I don’t really post about the whole gluten-free thing often, because it’s not really what this blog is about…though my rant, probably a couple of years ago, about how much I hated having to eat gluten-free really took on a life of its own (it’s one of the most-visited posts on this blog)…so I know there’s a few of you out here who might appreciate this.
I’m a lazy cooker. I didn’t always hate cooking, but hey, I have ADHD and I’m a busy, working parent these days, so fuckit, I get impatient about it. But part of my recent personal mindfulness project has included taking time to cook. And shutting off my brain so I can focus on the cooking. Focusing on the present. On the moment. Slicing up some stuff. Cooking it.

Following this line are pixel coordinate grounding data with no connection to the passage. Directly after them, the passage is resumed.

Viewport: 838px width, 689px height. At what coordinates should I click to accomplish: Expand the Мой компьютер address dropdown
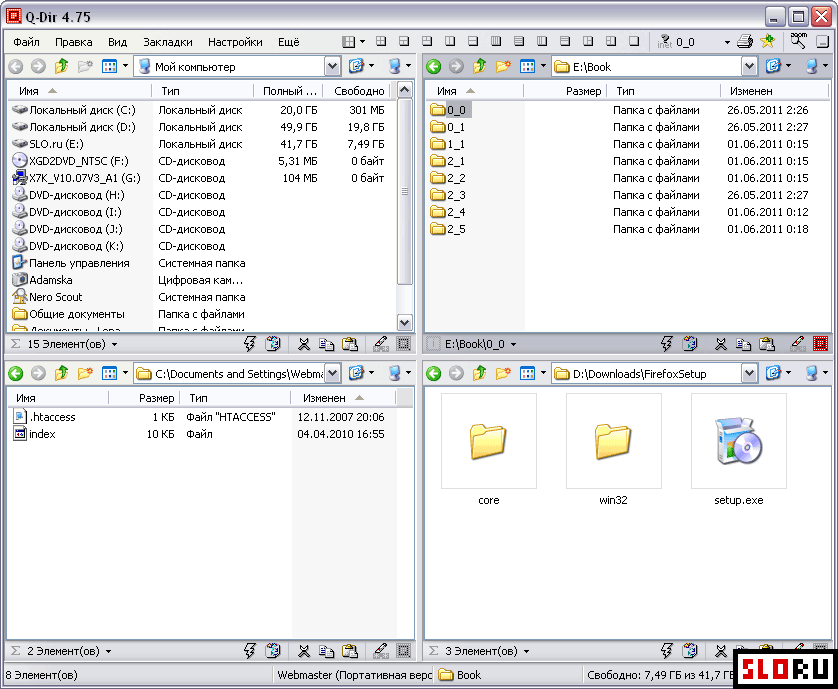[332, 66]
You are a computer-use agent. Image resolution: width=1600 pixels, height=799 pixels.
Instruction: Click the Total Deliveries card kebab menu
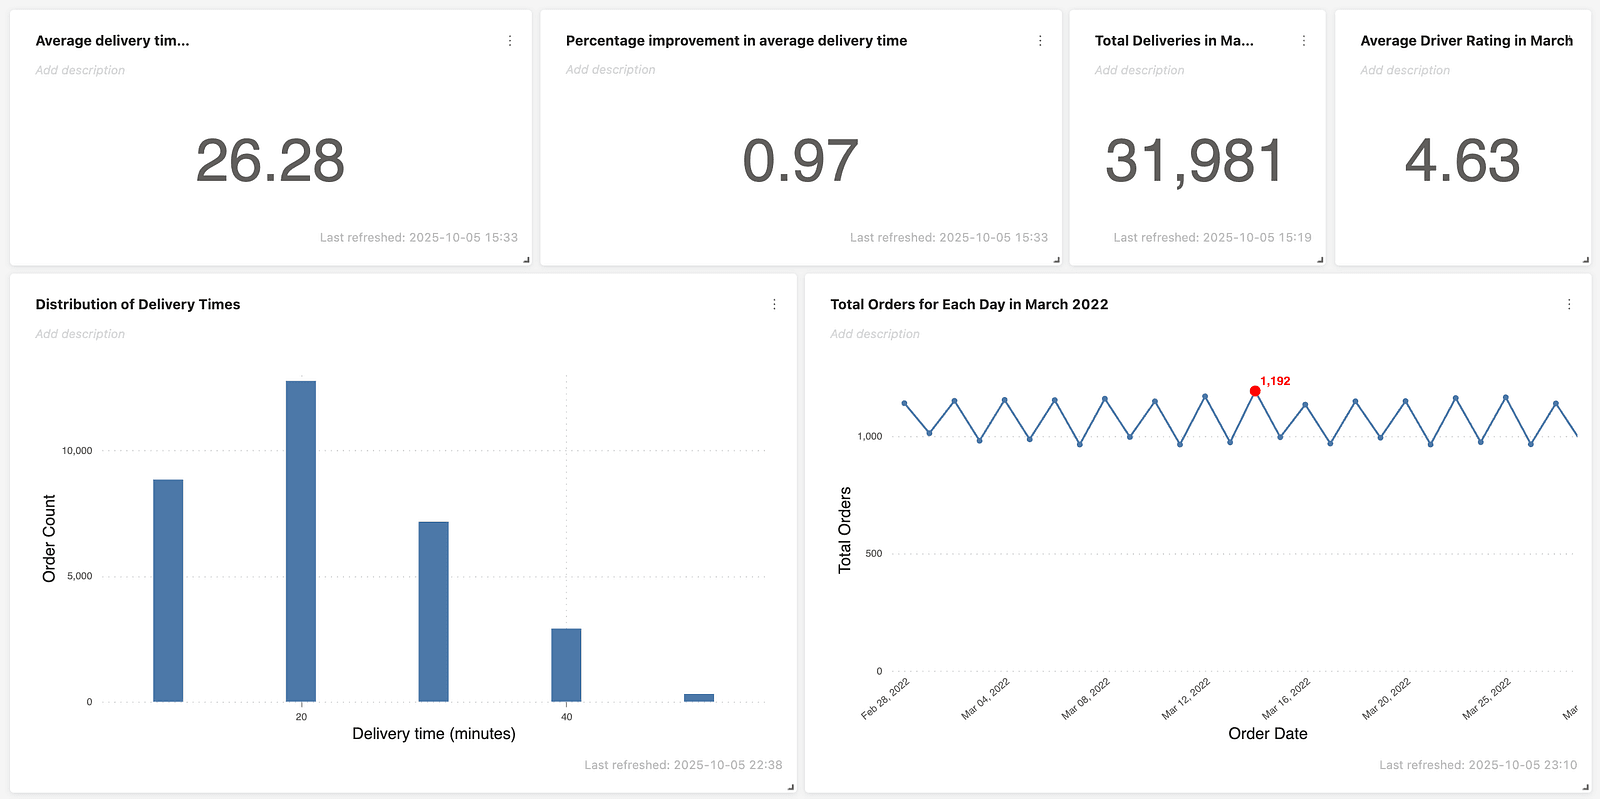click(x=1303, y=41)
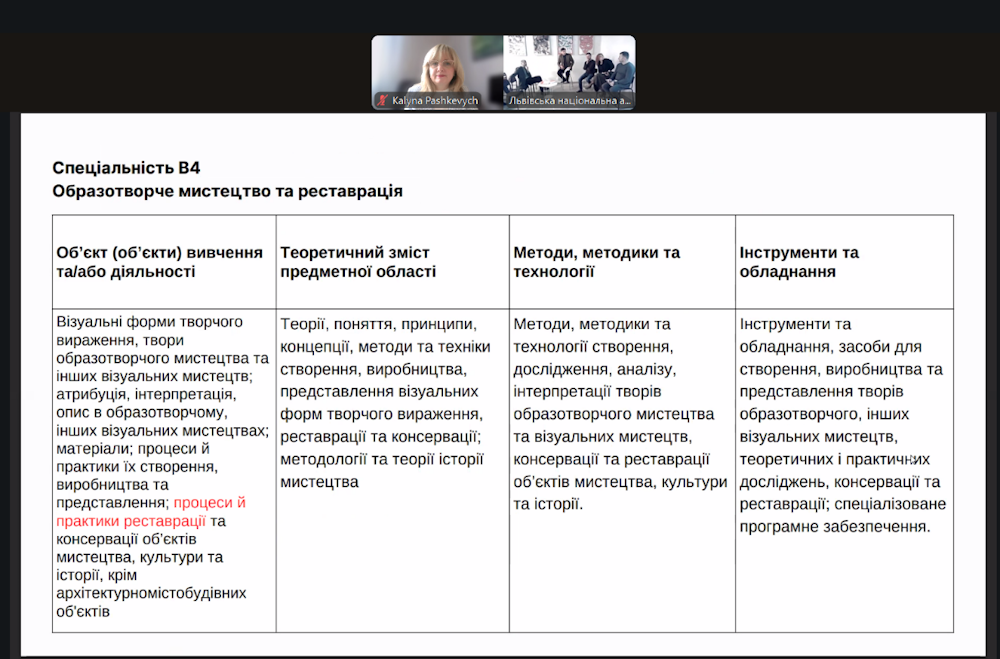Click the phrase 'методології та теорії історії мистецтва'

click(x=381, y=470)
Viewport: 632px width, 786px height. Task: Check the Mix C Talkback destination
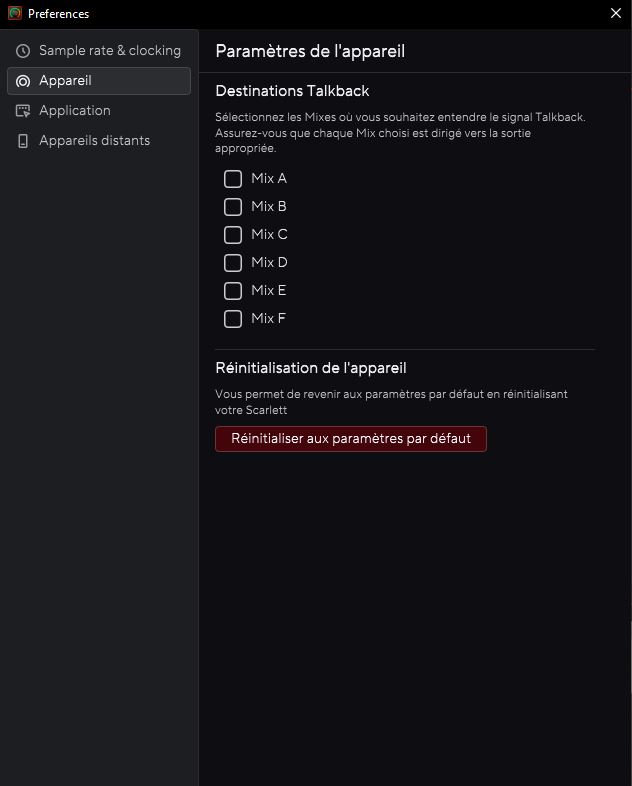(x=233, y=235)
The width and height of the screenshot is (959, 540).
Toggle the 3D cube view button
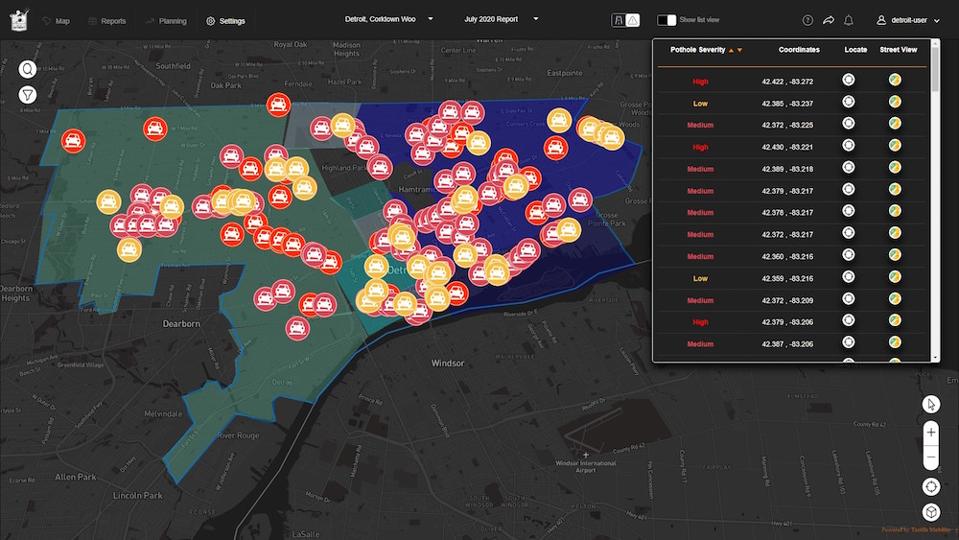point(931,512)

I’m starting to enjoy cooking again, and in turn, I’m starting to enjoy eating again. Even gluten-free eating. Yes, sometimes I still want to stuff a french baguette in my face. But shit ain’t all dipped in gold.
This week, I’m really into frying stuff up in a pan. It’s easy, it’s quick, it’s creative, and it also gives me a chance to use up stuff that might be almost ready to go bad in the fridge – and the last of the edibles growing in the yard before the frost hits (any minute now, here in the Northeast).
Gluten-free staples that I generally always have on hand:
rice noodles (they cook FAST)
gluten-free teriyaki sauce (I like the San Jay brand )
fresh garlic bulbs (I would just use the pre-diced, or pre-peeled stuff because I’m not a chef, and I have ADHD, but I read something creepy about the stuff recently, so I have been buying fresh, whole bulbs)
some kind of fresh chicken meat
(Sri Racha sauce is a good one to have around if you want to make things spicy)
Things I seem to have in my fridge lately because I’ve been cooking more:
fresh herbs of various types, like cilantro, and thyme
basil because it’s growing in a pot in my kitchen (though I think I’ve almost killed it somehow and it’s suddenly looking terrible, oops)
Things that are still growing in my yard because frost hasn’t killed them yet:
So, I put on a small pot of water to boil. When it’s hot, I’ll dump a portion of rice noodles in there and let them stand for as many minutes as the package says to cook them for – usually about 5-8 minutes.
While that’s all happening, start gently heating up a frying pan on the stove top. Toss a smidge of maybe peanut oil in there. I start pulling things out of the fridge that look like they might go together, and whatever chicken meat I have in the fridge. We often have a little pan of it already cooked in the fridge so we can do things with it like make chicken salad…or slice it up in a little stir-fry thing. (If you need a little more time to chop your ingredients, do the chopping before you turn the frying pan on, so you don’t feel rushed.)
The other day I chopped up some garlic, scallions, basil, banana pepper, thyme and celery (I did put the celery in a little bit before the others, so it could soften a tiny bit) and tossed it into the frying pan with the teriyaki sauce, then dumped in the pre-cooked chicken and noodles, added a little more sauce, let these sautée like that for a few minutes, gently tossing and stirring to keep it all from sticking to the pan – then you dump it into a big bowl and voila, delicious.
Tonight I did the same thing with rice noodles, chicken, teriyaki sauce, cherry tomatoes, cherry peppers, garlic. Also delicious.
Another variation – is chopping up these tasty things, sautéeing them, and putting them in spring roll wrappers (the learning curve is a little steeper, but once you get the hang of it, the payoff is great). Yes, you put the noodles in the spring roll wrapper too. Sometimes I make actual spring rolls too…those are also delicious.
Making cooking really easy, and putting in a little extra effort to be “mindful” in the process has really improved my outlook on eating. The kids also like watching me make food, and helping to make it, so there’s another little bonus.
And it doesn’t really take much time.